[[ RECORD SET open ]]

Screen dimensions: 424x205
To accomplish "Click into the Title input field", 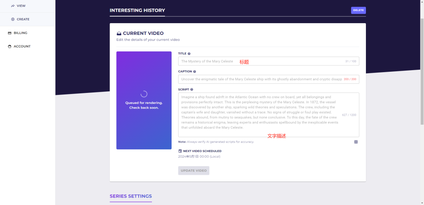I will [x=259, y=62].
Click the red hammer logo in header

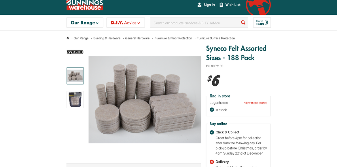pyautogui.click(x=258, y=7)
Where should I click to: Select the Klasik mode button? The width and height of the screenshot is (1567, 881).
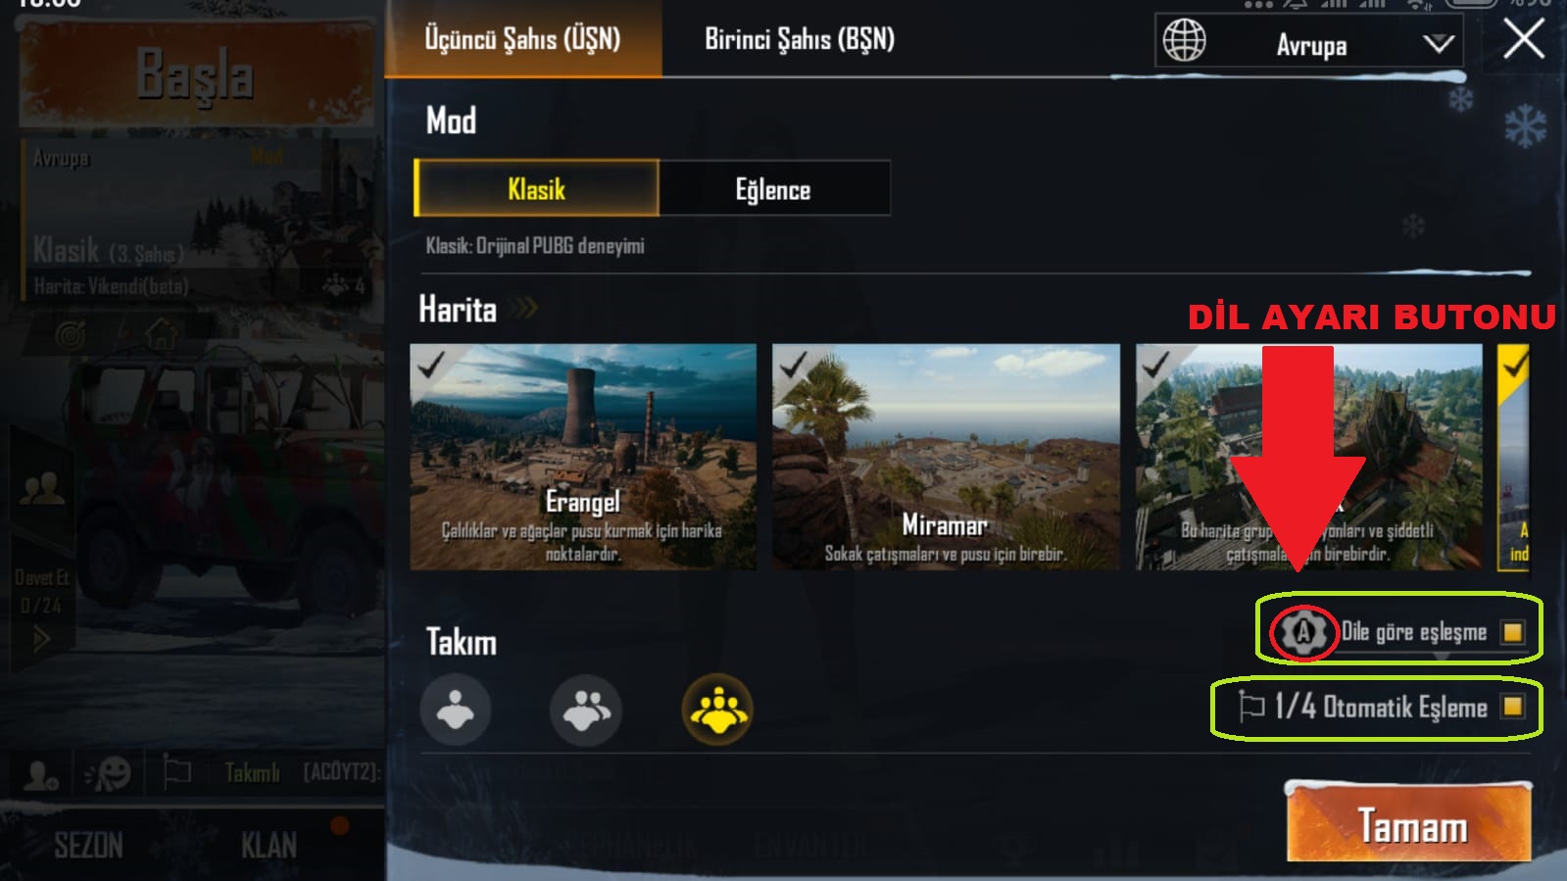click(x=537, y=188)
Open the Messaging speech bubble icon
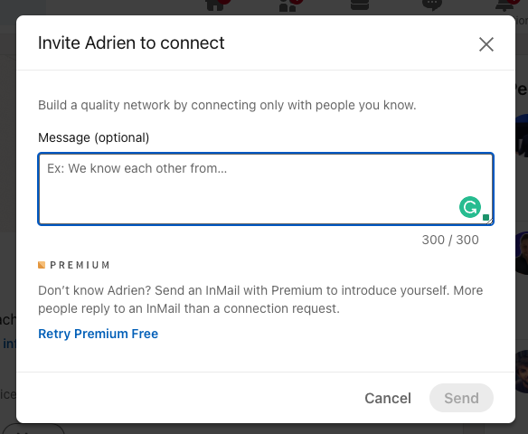 click(432, 5)
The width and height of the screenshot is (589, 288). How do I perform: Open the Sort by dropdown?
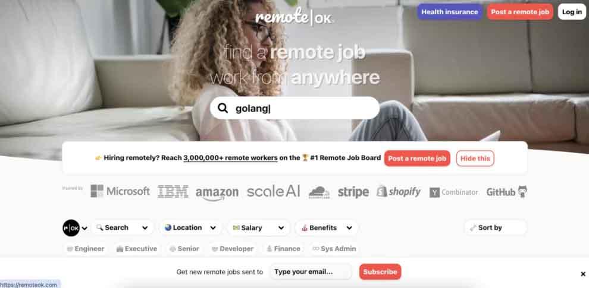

[[ RECORD SET closed ]]

TASK DESCRIPTION:
With the pictures excluded, retype exactly the lines from the one containing "Click the red hammer logo in header" through the last line of the listing, both ends included.

RESULT:
Click the red hammer logo in header

pyautogui.click(x=258, y=7)
Where should I click to: Select the Klasik mode button? The width and height of the screenshot is (1567, 881).
click(x=537, y=188)
Open the Messaging speech bubble icon
 click(432, 5)
The width and height of the screenshot is (589, 288). How do I perform: Open the Sort by dropdown?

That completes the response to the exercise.